* **Supplied material**:
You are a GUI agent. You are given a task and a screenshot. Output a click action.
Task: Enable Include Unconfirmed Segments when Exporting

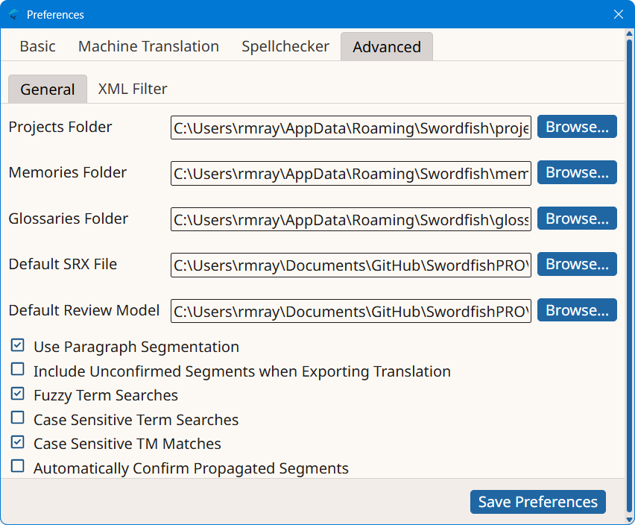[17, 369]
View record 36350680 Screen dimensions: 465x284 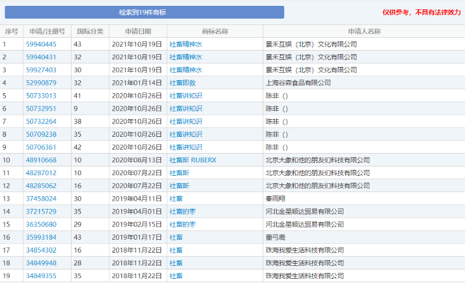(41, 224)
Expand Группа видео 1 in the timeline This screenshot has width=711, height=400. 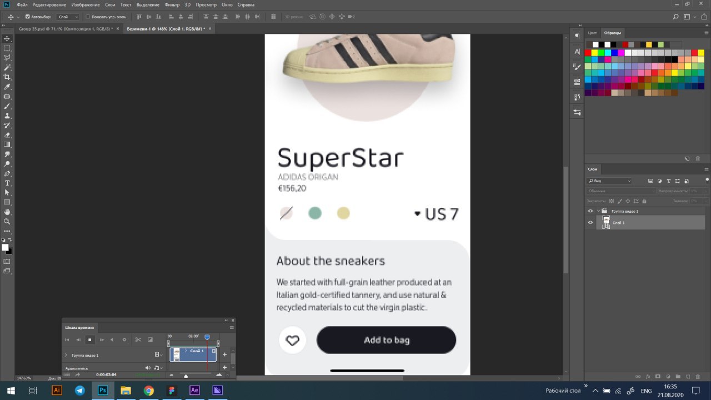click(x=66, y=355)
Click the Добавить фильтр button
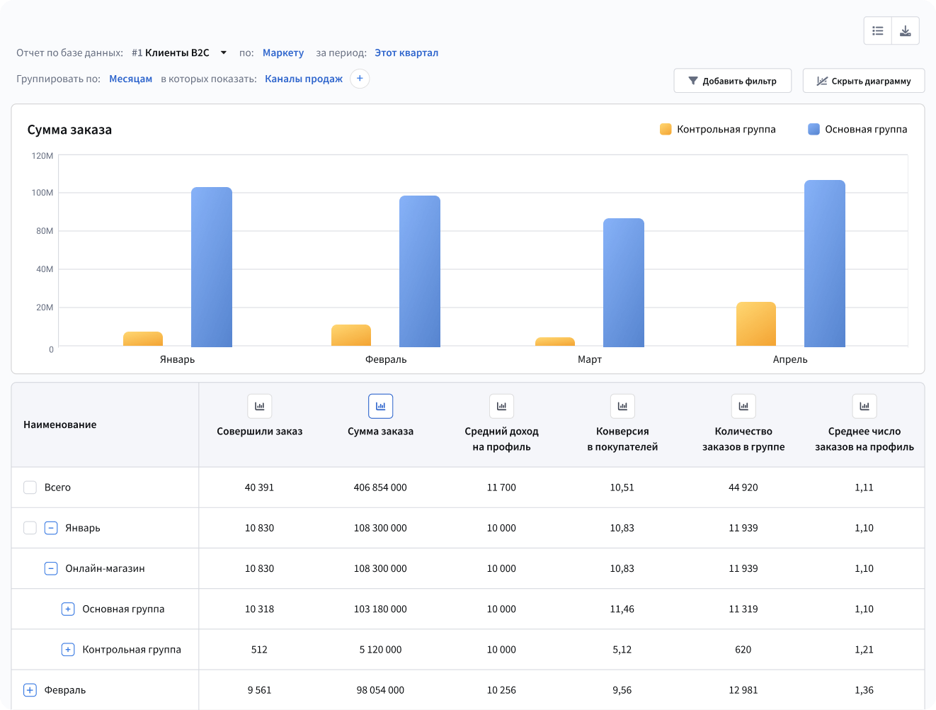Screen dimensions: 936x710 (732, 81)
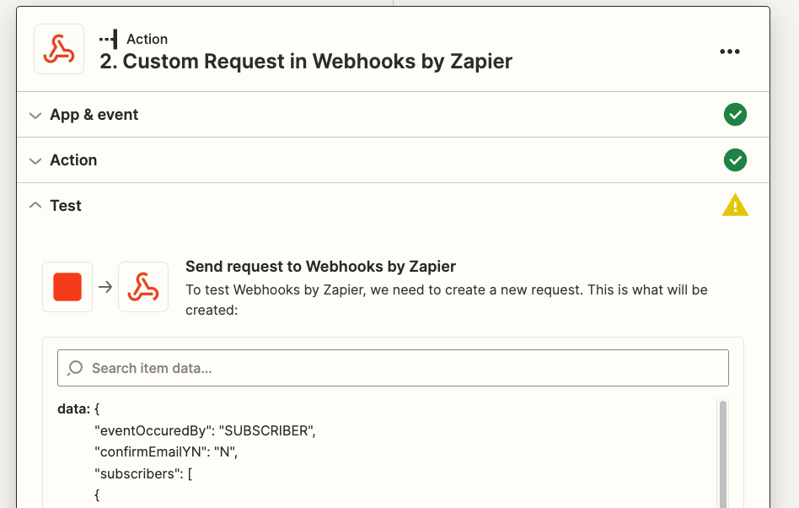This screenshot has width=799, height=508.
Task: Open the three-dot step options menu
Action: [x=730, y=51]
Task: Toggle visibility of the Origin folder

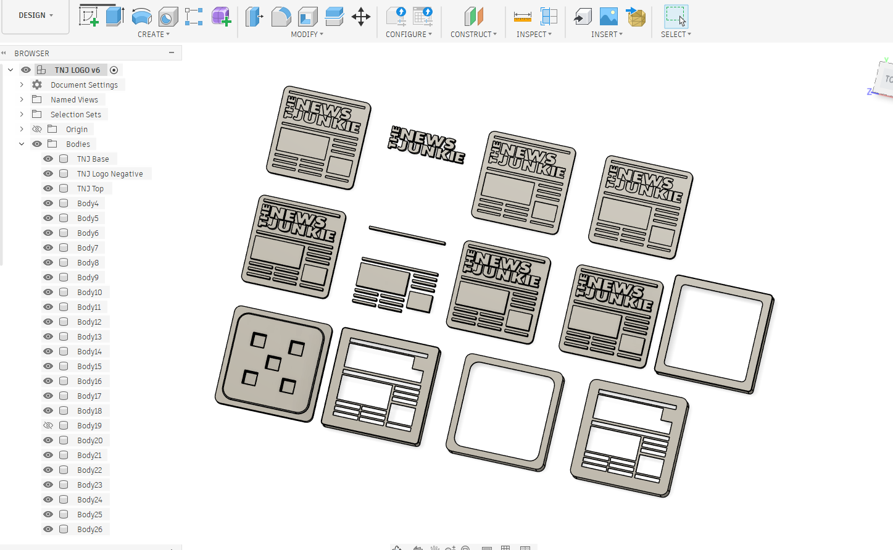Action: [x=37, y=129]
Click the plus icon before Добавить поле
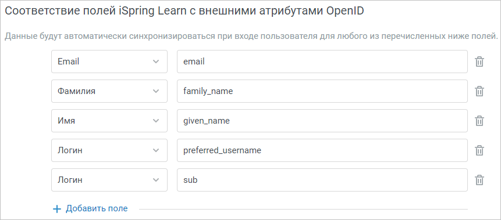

* **Task to complete**: No pictures belong in the answer. It must repeat exactly the lines from the line with "Click the Добавить фильтр button" through the final line of the records.

* **Response for this exercise**:
Click the Добавить фильтр button
Screen dimensions: 936x710 (732, 81)
This screenshot has width=799, height=508.
Task: Open the three-dot step options menu
Action: [x=730, y=51]
Task: Toggle visibility of the Origin folder

Action: [x=37, y=129]
Click the plus icon before Добавить поле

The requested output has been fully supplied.